Jay Sauter, FC team ready for Bristol

star staff

  As the Busch Series makes its way back to Bristol on Aug. 27, so does one of the areas most consistent teams.
  Year in and year out the Abingdon, Virginia-based Food Country team of Charlie Henderson has been a part of the Busch Series circuit, especially when it comes to Bristol.
  With limited resources, the No. 75 Chevrolet has been competing in the race event since the Busch Series was constructed in 1982.
  It's quite different from back in those days, as the team now runs a limited schedule with native Necedah, Wisconsin driver Jay Sauter.
  Sauter has a recent career in both the Busch Series and Craftsman Trucks, and with his experience and family background he is definitely someone who can bring a lot to the table for Henderson.
  "Bristol is in their backyard here, and they love this place and always come out to race it," said Sauter. "This is probably my favorite race track too, so we put a lot of effort in testing and make our car as best as it can be to put on a good show."
  It was 1996 when Sauter first hit the scene in the Busch Series, as he teamed up with car owner Richard Childress to drive the No. 3 Goodwrench Chevrolet.
  The next four years they would combine for a total of four wins, with the first victory coming in 1997 at New Hampshire, and the last two during the 1999 season at Louisville and Texas.
  Sauter has recently driven at both the Nashville and Kentucky Speedway, and his future plans looks to put him behind the wheel again in the Truck Series.

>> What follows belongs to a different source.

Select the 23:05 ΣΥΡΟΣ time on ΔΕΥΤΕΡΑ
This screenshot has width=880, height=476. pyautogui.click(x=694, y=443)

  "We're going to run the Truck Series here at Bristol, and it's a new team at MRD Motorsports, who have set out to run seven races this year," said Sauter. "We're trying to get ready this year for next season, so we've run two events and have five more to go, so we'll see what happens."
  In the past several seasons, Sauter's focus has been on the Busch Series, which started in the year of 2000, in which he had one top five and finished 16th in the points.
  Driving for car owner Mike Curb, Sauter spent the 2000 and 2001 seasons to post a third-place finish at Texas and a pole at the Kentucky.
  Sauter ran a limited schedule for Richard Childress in the 2002 season, when he finished fourth at Nashville in the Rockwell Automation Chevrolet.
  For the past two years, Sauter has made the alliance with Henderson, which saw them place ninth at the Nashville Speedway -- one the selected races they run -- in 2003.
  "The hardest part for us is when everybody else is racing every week and we're only racing 10n times a year -- then you kind of have one arm tied behind you're back," said Sauter. "We just keep putting our best foot forward and working as hard and see what we can make."
  Nashville is the only top 10 finish the two have had together, but a 13th at Richmond and 16th at Nashville this season has the team knocking on the door of another top 10 finish.
  "We had a good run at Richmond, and it seems like we're either around the top 15 or have a DNF," said Sauter. "It's probably already a step up from last year, and Charlie Henderson and these guys are trying to work hard and get back into the top ten."
  Jay is the brother of both Tim and Johnny Sauter, as the whole family has been a part of racing their entire lives.
  Jim Sauter is the father of the three who still competes from time to time and is a test driver for the IROC Series, but it is brother Johnny who has been in the spotlight in most recent times.
  The former Nextel Cup driver of Childress Racing and present driver of the No. 27 Kleenex Chevrolet has two wins on the Busch circuit and regularly interacts with Jay when he competes.
  "Johnny is always a big help, and obviously he's running the Brewco car, and anything that applies, they'll help me with," said Jay.
  The Food Country team has only three career Busch Series wins, with the first one coming from Johnson City driver Brad Teague in 1987 and two from Rick Wilson in 1989.
  One of Wilson's wins came in the spring race at Bristol, and past history shows the No. 75 Chevrolet has had some good runs here at the World's Fastest Half-mile.
  "We've been real consistent here so far, and we've tried a multitude of changes, which some things helped and some things didn't," said Jay. "We're going to try some qualifying runs and that will be the real test."
  Don't be surprised to see the Food Country team comes back with a nice finish at Bristol again, as itqualified 10th in last year's race and was running sixth before unfortunately crashing out on the frontstretch.
  "That's the way this Bristol is -- it's wide-open and all action," said Jay. "Sometimes you fare well and sometimes you don't. It's a fast, fun race track, and I can't expect seeing any better race in the country than here at Bristol."